When I talk about context, I’m talking about the environment you’re working in. I wrote this talk in a donut shop, so donuts are on my mind, right? I imagine the donut shop has a few concerns for their general security needs: the need to handle payment data correctly, protect against the threat of a thief, make sure they have a legit payroll company and not like, Overnight Paychecks, a company I just made up for this talk. Maybe there’s some interest in preventing employee theft? But, there are folks who have this context pretty well scoped out, and it falls into some well-known patterns.
Now, I’m going to briefly give you the context I work in. So there’s this thing called AuditD, and it pulls audit events from Linux’s audit framework. Now, what you’ll notice in this slide is that the output of this is multi-line, not well formatted, theres some fun indentation… the list goes on. So, we wrote our own AuditD that formats events in JSON and sends them up to us.
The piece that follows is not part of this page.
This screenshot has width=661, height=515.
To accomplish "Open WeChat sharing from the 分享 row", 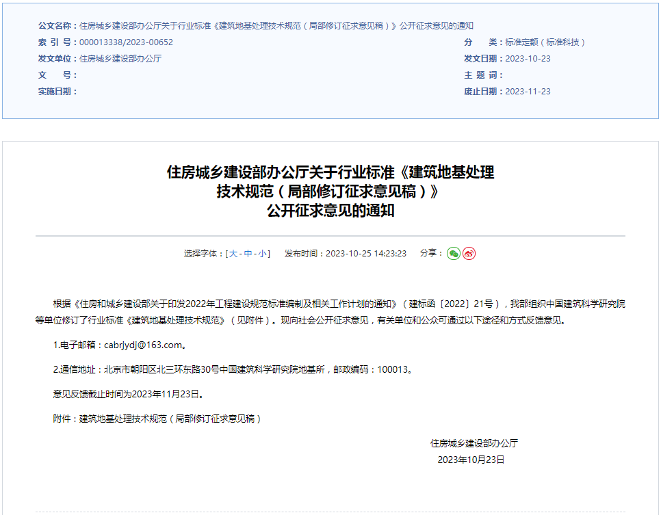I will 454,253.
Once we get those events, we alert on them and make them searchable and nice. Isn’t that better? I think so. Find me after the talk if you’d like to know more - but this talk isn’t about what we do.
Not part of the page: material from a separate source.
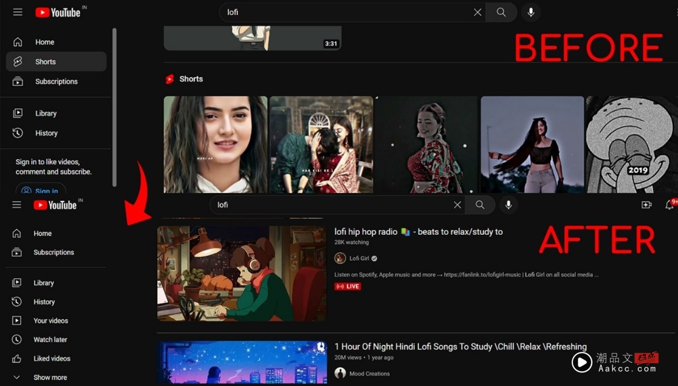Open the Mood Creations channel
The image size is (678, 386).
369,374
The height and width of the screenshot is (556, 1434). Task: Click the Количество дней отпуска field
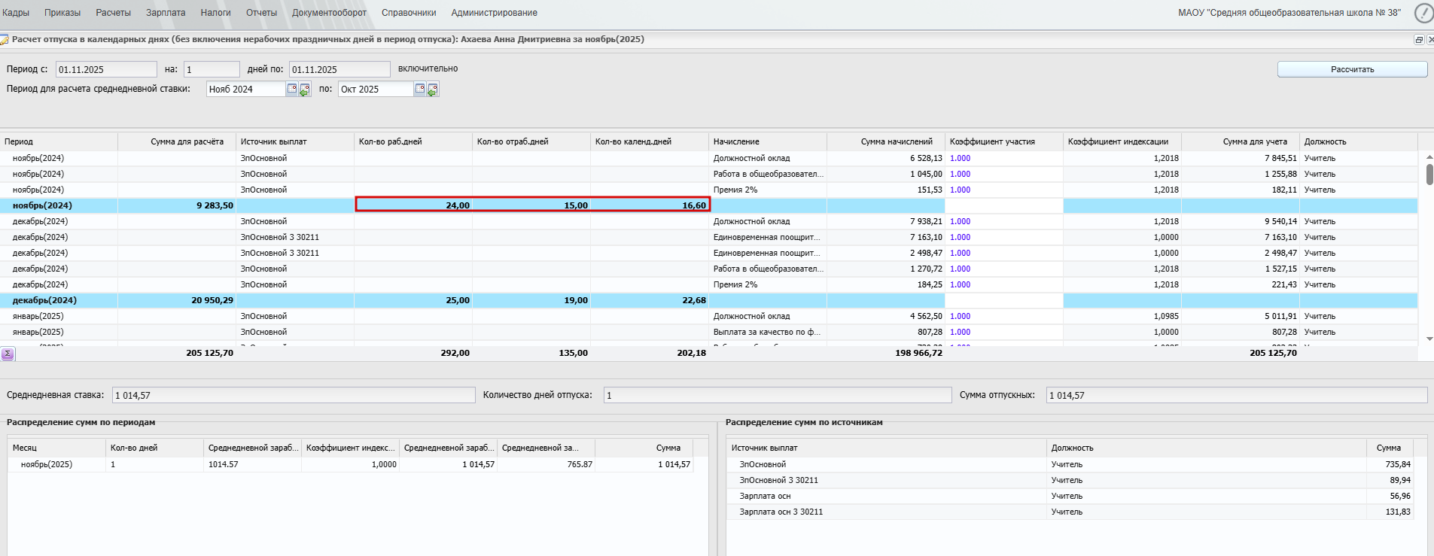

So given our context, the service we provide, obviously we’re 100% secure, right?
Well, no. And I want to be extremely clear: we have a very, very low margin for error in our context or threat model. The data we collect is sensitive and important. But expectations and words matter, and there just isn’t anything that is a 100% secure system. Creating a 100% secure system is a thought exercise, a fun one that folks I’ve worked with in the past are actually working on building. But those changes go all the way down to how the hardware is built - the processor architectures themselves, and build their way up from there. This is no simple feat. Enterprises with literal aircraft carriers of cash are working on this problem, and it’s likely that whatever they come up with is not going to be generally usable for a long time - not to mention the ecosystem of things we use at our layer of the world.
The reason “100% secure” is a misnomer is because we live in a world of constraints. Sometimes I get to create some of the constraints, sometimes the market does, but any system has boundaries and constraints that make it what it is.
Organizations - startups in specific, but i dont think it’s limited to them - need to be able to push the ball forward. One of the things I get to do in my day job is coordinate third-party code reviews and tests, and I remember being on a readout call and one of the managers said “well, you either get the company right or the code right, but usually if you dont get the company right you dont get to get the code right” which was a great way of framing the problem I think.
And along side of that, my job is to make sure all the things approach industry best practices for security and safety, or exceed it. What does that look like in a small organization?
So with all that intro out of the way, let’s dive into how we started taking what we already had and making it better.
Authentication and Authorization
One easy place to start is with your authentication system. Now, when I got to Threat Stack we used Chef to provision users onto systems, and every user had access to every host. I think that generally, at a young organization, that makes sense, right? What is a role, when you are three people - everyone does everything at that point! But as you grow, it’s easy to change that.
One logical place for many organizations is the split between the front-end code and the back-end code. Your front end folks may not do a ton of back-end work, so keeping them off those hosts is probably not the worst idea one could have.
This isn’t meant to make any statement on if they should be there in the first place - if you have someone working on the entire stack, then make a way for that to happen! Just an idea.
But there are other places you can draw boundaries too. Like, probably not every engineer needs access to the edge load balancing proxies, do they? Or, your data ingest pipeline, or your state storage, if you happen to run your own databases. We ended up collapsing together some of these roles over time, but we kept the edge/internal distinction.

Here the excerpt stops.